Louisville's revamped backcourt is already showing a toughness the Cardinals hope will serve them well as they prepare to defend their national championship.
No Louisville guard might be more resilient than junior Kevin Ware, still recovering from his horrific leg injury sustained during last year's NCAA tournament. Ware has yet to practice, but his rehab has progressed to the point where he plans to dress for the Cardinals' Nov. 9 opener against College of Charleston.
Until Ware returns, senior and leading scorer Russ Smith, junior transfer Chris Jones and freshman Terry Rozier are prepared to maintain Louisville's reputation for pressure defense. The Cardinals' newcomers also showed their offensive skills as they try to replace point guard Peyton Siva, whose floor leadership and defense were crucial in winning the title.
During Saturday's media day the attention was on Ware, who looked very happy shooting around with teammates as he works to get back on the court.
"I feel good," Ware said in his first appearance with the media since Louisville's win over Michigan in Atlanta in April. "I'm just ready for Nov. 9, honestly. I'm ready for the opener."
Ware is rehabbing six days a week with a regimen including defensive slide drills and jumping rope on one leg. He can now leg press 205 pounds.

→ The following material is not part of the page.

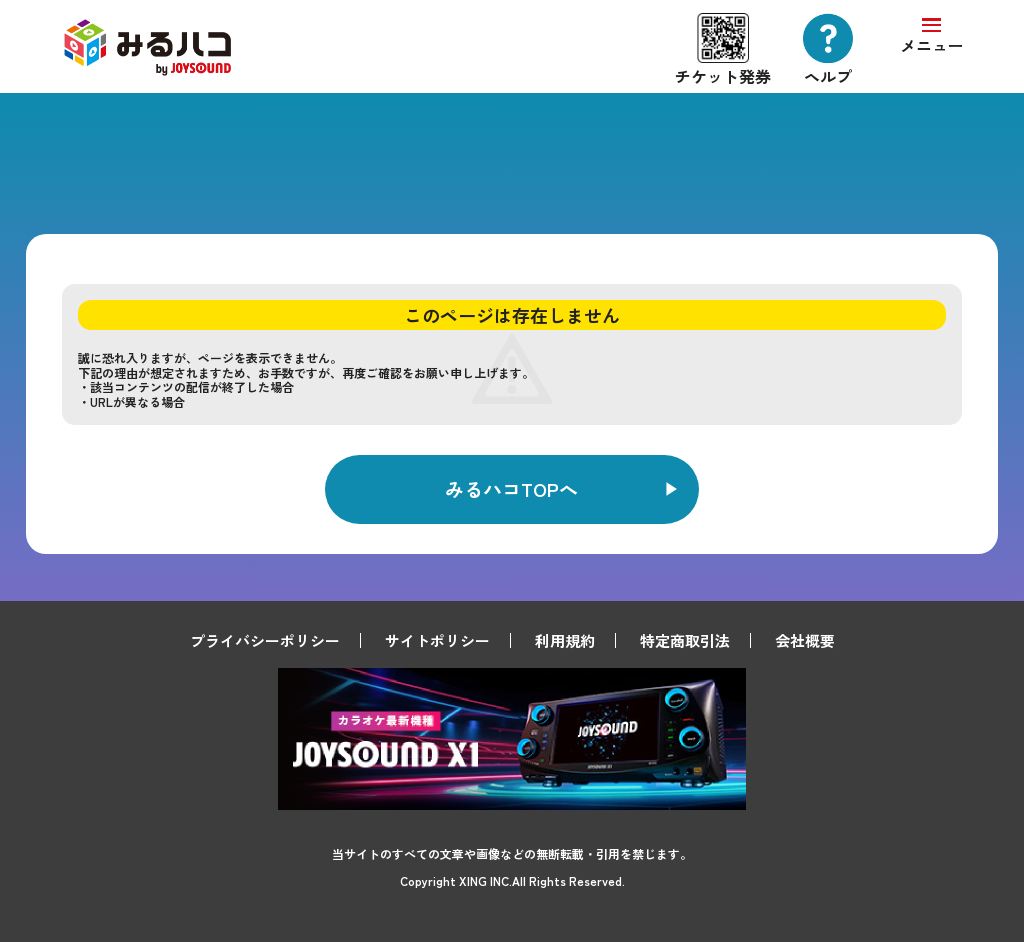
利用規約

He's ready to join Smith, Jones and Rozier in what could be one of the nation's deepest and strongest backcourts.
"I kind of feel like we're stacked at every position but the guard play is really going to dominant scoring the ball," Ware said. "I feel like all of us can get in the paint and draw fouls, but at the same time all of us can shoot the ball. It's going to be trouble for whoever's guarding us."
The newcomers led the Red team to a 70-65 win in Saturday's second intrasquad scrimmage. Jones had 24 points, 7 rebounds and 4 assists while Rozier had 14 points, 8 rebounds and 5 assists. Rozier's midcourt steal and subsequent dunk with 18 seconds remaining sealed the win.

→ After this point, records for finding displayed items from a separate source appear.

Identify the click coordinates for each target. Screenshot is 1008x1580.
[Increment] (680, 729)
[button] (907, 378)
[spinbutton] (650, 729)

Smith led the White team with 22 points and eight assists.
Cardinals coach Rick Pitino was pleased with his new players' tenacity, as they combined for 15 rebounds in the scrimmage.

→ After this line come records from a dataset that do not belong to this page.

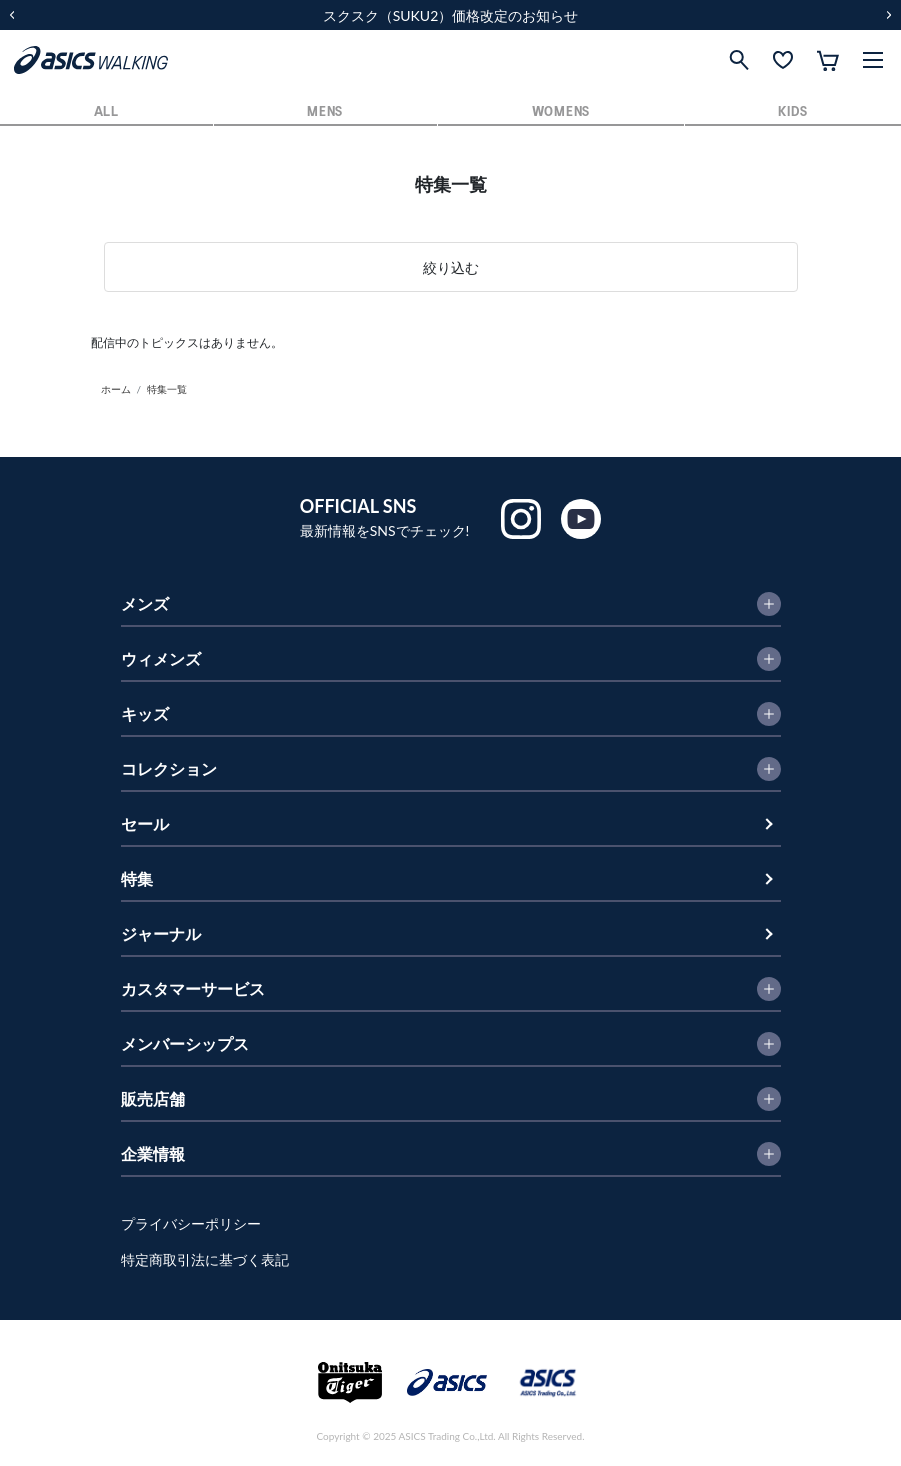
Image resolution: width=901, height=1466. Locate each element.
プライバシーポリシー (191, 1223)
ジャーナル (161, 933)
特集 (137, 878)
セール (145, 823)
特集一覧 (167, 389)
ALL (106, 112)
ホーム (116, 389)
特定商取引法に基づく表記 (205, 1259)
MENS (325, 112)
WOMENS (561, 112)
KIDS (792, 112)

"Those two guys, you don't look at their size. You look at the size of their heart," the coach said. "They're big-time players. I love those two kids."
Jones, a 5-foot-10 junior and last season's junior college player of the year, and Rozier, a 6-1 freshman, join Smith with the task of filling Siva's shoes.
"These are really tough kids," Pitino said. "These are not your run-of-the-mill guys where they bend. They're tough guys, every one of them. Chris Jones, Russ Smith, Terry Rozier, they are tough kids. They don't back down to anybody."
Pitino added that the trio's modest upbringings and relatively small statures have helped shape their tough court mentality.
"If you're growing up and your parents are giving you the keys to your BMW, you're probably not going to be too tough," he said. "When you don't have a whole lot in life, then you've got to fight for everything you get. You're going to have toughness. These kids aren't growing up with silver spoons in their mouth."
Said Jones of his Memphis roots, "coming from where I'm from and always being the smallest guy, I had to be tough in my neighborhood. It's brought me a long way."
Tim Henderson, Louisville's walk-on famous for his two 3-pointers against Wichita State in the national semifinal win that propelled the Cardinals toward their third title, even got a shout-out from Pitino for his hustle Saturday that resulted in black eye that required an ice pack after the game.
Rozier sees that as encouraging for a backcourt trying to maintain its swagger.
"We've already got tough big men," Rozier said. "We've got guys like Chane (Behanan) and Montrezl (Harrell) so if you've got tough guards to go along with that, we'll be a tough team to beat."